Ox butt heads
CENTER LINE, Mich. - Oximetry testing makes for strange bedfellows these days, especially if you’re Bob Rudowski.
At Medtrade this year, Rudowski helped Invacare launch Web Ox, an oximetry testing program that lets HME providers send encrypted oximetry studies to his lab at Oximetry Company for interpretation. Across the hall, Mickey Letson was peddling Power Ox, the oximetry testing distributor that also uses Rudowski’s lab and that didn’t have a competitor until Rudowski helped Invacare roll out Web Ox.
“It’s kind of like being a Chevy dealer and selling both trucks and cars,” said Rudowski, president and CEO of Oximetry Company. “The owner of the technology has more than one product.“
Like Power Ox, Web Ox solves a frustrating dilemma for HME suppliers: Their home oxygen patients need an oximetry test to qualify for a therapy, but the test pays so little (less than $20) that few independent testing faclities want to do it.
Power Ox solved the problem by letting HME suppliers download data from an oximeter to a Palm Pilot which then encrypts the data for dispatch over the Internet. Web Ox also encrypts the data but does away with the need for a Palm. Users simply download the study into their office PC, where the study is encrypted and dispatched over the Internet.

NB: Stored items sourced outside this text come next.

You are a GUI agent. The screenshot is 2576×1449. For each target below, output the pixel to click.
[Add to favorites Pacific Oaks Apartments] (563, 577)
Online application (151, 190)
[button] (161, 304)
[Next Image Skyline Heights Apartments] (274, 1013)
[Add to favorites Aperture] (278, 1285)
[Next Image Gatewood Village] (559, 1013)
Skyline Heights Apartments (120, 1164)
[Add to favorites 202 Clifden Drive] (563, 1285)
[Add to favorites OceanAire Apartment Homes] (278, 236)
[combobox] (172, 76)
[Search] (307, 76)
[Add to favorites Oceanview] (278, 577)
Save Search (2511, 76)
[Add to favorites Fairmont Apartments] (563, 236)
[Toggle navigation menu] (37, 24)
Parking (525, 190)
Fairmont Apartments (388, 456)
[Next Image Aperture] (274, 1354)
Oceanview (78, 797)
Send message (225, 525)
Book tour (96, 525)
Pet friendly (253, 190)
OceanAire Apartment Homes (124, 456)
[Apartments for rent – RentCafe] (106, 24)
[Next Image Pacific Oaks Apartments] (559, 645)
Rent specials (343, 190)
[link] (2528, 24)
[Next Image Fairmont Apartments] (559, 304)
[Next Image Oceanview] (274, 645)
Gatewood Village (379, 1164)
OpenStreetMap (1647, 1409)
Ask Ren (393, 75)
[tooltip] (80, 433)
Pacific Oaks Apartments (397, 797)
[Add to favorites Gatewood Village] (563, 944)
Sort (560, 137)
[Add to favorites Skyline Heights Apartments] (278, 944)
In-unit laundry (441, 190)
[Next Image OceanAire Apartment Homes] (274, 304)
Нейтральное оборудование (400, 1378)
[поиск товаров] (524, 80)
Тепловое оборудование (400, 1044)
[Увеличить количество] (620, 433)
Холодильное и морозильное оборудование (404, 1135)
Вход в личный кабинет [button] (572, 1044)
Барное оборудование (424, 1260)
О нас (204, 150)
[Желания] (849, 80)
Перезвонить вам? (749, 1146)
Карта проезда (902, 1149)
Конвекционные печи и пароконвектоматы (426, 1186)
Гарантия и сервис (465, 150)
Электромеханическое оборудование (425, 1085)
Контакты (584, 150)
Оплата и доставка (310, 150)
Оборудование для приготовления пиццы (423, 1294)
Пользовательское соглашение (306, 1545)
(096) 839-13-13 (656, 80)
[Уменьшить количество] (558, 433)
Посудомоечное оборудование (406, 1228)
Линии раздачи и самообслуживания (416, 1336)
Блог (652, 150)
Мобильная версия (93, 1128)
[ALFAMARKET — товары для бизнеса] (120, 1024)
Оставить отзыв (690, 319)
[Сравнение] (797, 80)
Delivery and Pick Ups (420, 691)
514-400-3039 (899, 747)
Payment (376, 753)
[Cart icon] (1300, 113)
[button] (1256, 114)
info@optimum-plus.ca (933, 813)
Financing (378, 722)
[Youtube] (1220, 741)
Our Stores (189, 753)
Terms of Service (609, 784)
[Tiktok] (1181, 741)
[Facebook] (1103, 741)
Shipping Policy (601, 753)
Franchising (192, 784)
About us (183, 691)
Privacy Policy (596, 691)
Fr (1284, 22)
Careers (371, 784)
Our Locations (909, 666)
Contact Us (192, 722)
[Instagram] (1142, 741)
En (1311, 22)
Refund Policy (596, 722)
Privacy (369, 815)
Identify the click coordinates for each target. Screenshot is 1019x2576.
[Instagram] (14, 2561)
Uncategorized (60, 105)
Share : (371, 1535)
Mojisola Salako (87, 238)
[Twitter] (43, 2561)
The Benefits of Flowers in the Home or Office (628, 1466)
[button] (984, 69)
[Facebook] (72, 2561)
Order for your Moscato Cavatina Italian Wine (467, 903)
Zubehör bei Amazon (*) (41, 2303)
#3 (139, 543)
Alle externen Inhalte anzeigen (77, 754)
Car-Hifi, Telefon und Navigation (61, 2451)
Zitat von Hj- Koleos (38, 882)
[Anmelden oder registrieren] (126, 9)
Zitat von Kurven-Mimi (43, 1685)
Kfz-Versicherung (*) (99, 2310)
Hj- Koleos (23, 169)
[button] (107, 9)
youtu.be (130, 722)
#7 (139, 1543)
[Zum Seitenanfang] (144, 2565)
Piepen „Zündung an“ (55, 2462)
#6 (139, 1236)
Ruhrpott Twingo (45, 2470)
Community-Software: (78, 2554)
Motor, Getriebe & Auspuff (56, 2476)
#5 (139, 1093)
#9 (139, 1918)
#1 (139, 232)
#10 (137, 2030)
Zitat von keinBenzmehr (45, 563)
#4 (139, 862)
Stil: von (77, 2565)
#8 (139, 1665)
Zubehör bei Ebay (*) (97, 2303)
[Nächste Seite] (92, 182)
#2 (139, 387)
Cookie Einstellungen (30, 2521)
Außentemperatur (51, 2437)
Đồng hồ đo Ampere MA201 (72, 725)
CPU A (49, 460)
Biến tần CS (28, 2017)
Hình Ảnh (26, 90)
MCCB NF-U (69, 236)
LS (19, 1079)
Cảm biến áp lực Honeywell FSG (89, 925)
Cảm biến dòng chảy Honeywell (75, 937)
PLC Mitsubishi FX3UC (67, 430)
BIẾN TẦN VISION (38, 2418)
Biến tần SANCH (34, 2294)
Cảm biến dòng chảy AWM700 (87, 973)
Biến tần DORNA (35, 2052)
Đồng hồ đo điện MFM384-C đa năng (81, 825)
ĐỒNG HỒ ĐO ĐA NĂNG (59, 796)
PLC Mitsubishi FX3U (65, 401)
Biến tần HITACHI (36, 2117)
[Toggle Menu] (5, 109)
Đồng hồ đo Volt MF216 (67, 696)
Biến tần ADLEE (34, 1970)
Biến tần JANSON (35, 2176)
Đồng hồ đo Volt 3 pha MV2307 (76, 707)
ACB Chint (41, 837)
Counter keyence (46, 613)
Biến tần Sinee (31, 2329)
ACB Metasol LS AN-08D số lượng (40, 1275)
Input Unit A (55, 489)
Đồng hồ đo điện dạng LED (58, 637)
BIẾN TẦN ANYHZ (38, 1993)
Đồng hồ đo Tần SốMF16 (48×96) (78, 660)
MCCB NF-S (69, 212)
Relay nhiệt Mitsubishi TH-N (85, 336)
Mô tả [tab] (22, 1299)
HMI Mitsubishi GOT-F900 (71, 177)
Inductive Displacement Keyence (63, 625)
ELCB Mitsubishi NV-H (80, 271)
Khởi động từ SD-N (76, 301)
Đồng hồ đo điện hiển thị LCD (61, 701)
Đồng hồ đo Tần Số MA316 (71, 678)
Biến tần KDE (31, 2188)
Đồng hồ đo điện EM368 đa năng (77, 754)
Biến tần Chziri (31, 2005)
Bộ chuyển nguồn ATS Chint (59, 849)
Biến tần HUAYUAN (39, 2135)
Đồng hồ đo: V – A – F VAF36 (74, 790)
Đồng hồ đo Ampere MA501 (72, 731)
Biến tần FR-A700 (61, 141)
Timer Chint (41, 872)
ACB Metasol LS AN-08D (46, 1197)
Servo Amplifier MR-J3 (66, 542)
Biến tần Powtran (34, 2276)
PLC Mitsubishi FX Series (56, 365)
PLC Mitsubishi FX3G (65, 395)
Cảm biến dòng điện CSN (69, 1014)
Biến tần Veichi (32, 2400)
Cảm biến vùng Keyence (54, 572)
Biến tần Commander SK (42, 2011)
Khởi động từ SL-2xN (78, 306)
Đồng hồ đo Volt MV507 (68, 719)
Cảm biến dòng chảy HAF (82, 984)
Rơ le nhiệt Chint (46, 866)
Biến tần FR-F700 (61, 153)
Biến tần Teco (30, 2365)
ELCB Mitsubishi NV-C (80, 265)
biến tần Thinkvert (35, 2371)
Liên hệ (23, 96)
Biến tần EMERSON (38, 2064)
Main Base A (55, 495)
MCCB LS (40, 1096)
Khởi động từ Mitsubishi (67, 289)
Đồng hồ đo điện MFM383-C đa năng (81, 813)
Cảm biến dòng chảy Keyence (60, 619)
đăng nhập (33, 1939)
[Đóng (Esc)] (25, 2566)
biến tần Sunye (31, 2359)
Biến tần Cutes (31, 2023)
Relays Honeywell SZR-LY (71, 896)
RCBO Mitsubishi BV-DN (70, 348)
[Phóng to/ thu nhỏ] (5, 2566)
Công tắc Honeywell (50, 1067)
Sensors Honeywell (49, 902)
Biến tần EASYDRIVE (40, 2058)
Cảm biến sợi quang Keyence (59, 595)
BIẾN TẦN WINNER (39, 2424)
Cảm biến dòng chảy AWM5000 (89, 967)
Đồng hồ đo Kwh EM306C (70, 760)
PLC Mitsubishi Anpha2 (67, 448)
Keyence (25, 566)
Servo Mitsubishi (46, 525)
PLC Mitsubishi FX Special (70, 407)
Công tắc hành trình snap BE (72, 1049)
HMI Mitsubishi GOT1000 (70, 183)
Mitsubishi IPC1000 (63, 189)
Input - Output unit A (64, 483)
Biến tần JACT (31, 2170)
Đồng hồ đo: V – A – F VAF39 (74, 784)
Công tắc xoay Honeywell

The two programs, says Rudowski, cost about the same. Web Ox, he says, is a next generation version of the Power Ox technology. But Mickey Letson says Power Ox still has most of the marbles.
“We have the letters [from CMS] saying that every aspect of Power Ox has been approved by Medicare,” said Letson. “Not a single unit of Power Ox was sold until I had a letter.”